While the young and beleaguered Umair, the survivor of the Sahiwal incident, was being chased by the press, his sisters became the centre of ceaseless commiseration. As touching as the sympathies were, they nevertheless invited interpretations that embellished the survivors’ conditions – many were reading into the facial expressions of the recently orphaned sisters, assuming they were too traumatised to even grieve their dead parents.
In my opinion, despite witnessing an unfortunate incident, the girls were fortunate in that they were not mature enough to comprehend the situation. Even if the commentaries hold some relevance to reality, the children might have vague images of the terrible event in their minds, which is why it is better to not further stretch their limited memory and make them relive their trauma, further impacting them psychologically.
Beside ranting, raving, condemning and paying unwanted visits at the homes of bereaved families, the information gathered rarely becomes a canvas for analysis and elaboration. One of the most popular forms of discussion are the clamorous talk shows – an exchange of expertise which might sound impressive but is deprived of analytical perspective and is inconclusive. Given the intensity of some national disasters, the tributes being paid not only seem inappropriate but highly irrational, which reminds me of the day anchors from a private TV channel wore school uniforms in ‘solidarity’ with APS victims. That was, perhaps, one of the worst tributes paid to students who were literally killed at point-blank range in their school.

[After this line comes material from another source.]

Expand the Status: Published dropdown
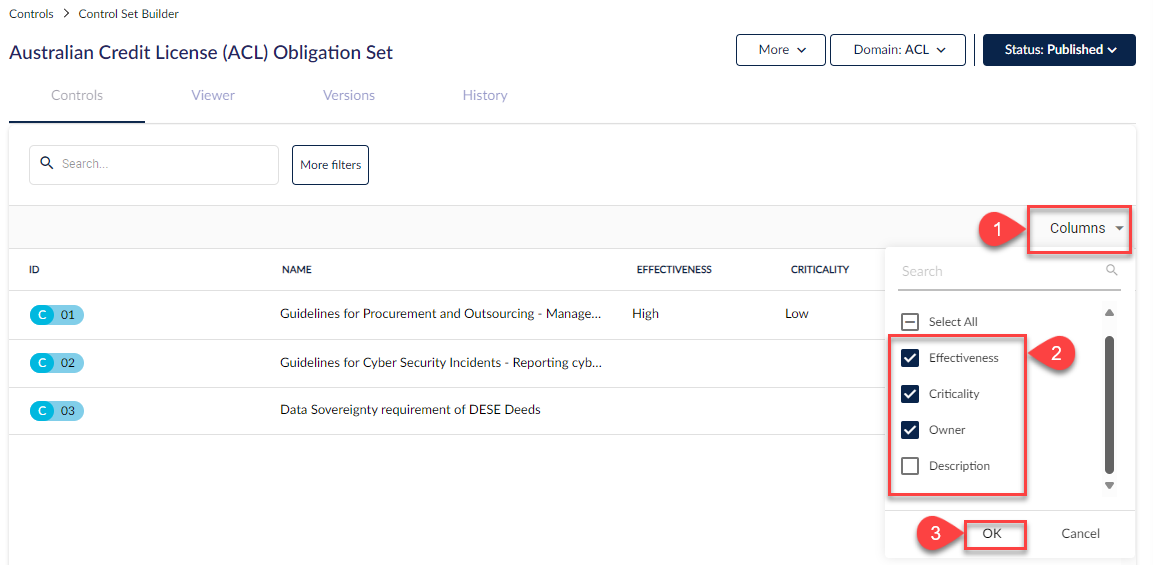The width and height of the screenshot is (1153, 565). click(x=1059, y=50)
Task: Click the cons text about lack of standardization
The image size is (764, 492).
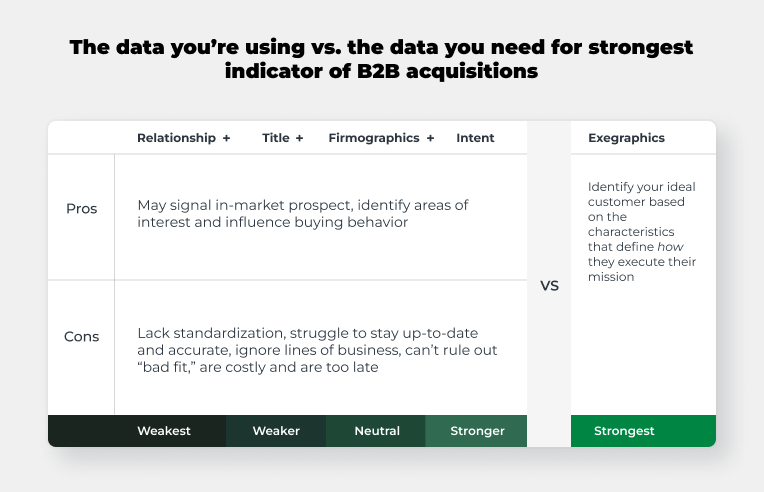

In comparison, international media has been more ethical in its coverage of local affairs. For instance, although the American media has been quite explicit in its reportage of international news, particularly in displaying graphic images of dead refugee children and persecuted prisoners of war, it is careful to not splatter pictures of fellow Americans who fall prey to gun wielding white supremacists on live television. Such censorship means that the US media perhaps wants to preserve the sanctity of dead Americans, protect the privacy of afflicted families or conceal the ills of its own society. Whatever the reason, it does not make the state’s nightmare a nightmare for its own people as well.
While we are no strangers to crime, some truly gruesome events have lost their impact because of the manner in which they have been reported. There are times when one does not have to be in another person’s shoes to understand their tribulation – our morals are enough to guide our behaviour. Ignoring our instincts for the sake of our profession means violating the ethical code of conduct, especially if it means invading the wounded party’s privacy and not giving them the necessary period of seclusion to recover from their trauma.
Although most journalists strive to acquire first-hand accounts of survivors before they possibly get polluted or altered by either powerful entities or their own memories, in the process journalists become unapologetically cold towards victims and survivors. It is hard to tell whether the Pakistani media will amend the manner in which it covers the adversities that strike the country, but it does seem unlikely for this to happen anytime soon, as it is this unethical behaviour and not morality that runs the local media and news industry.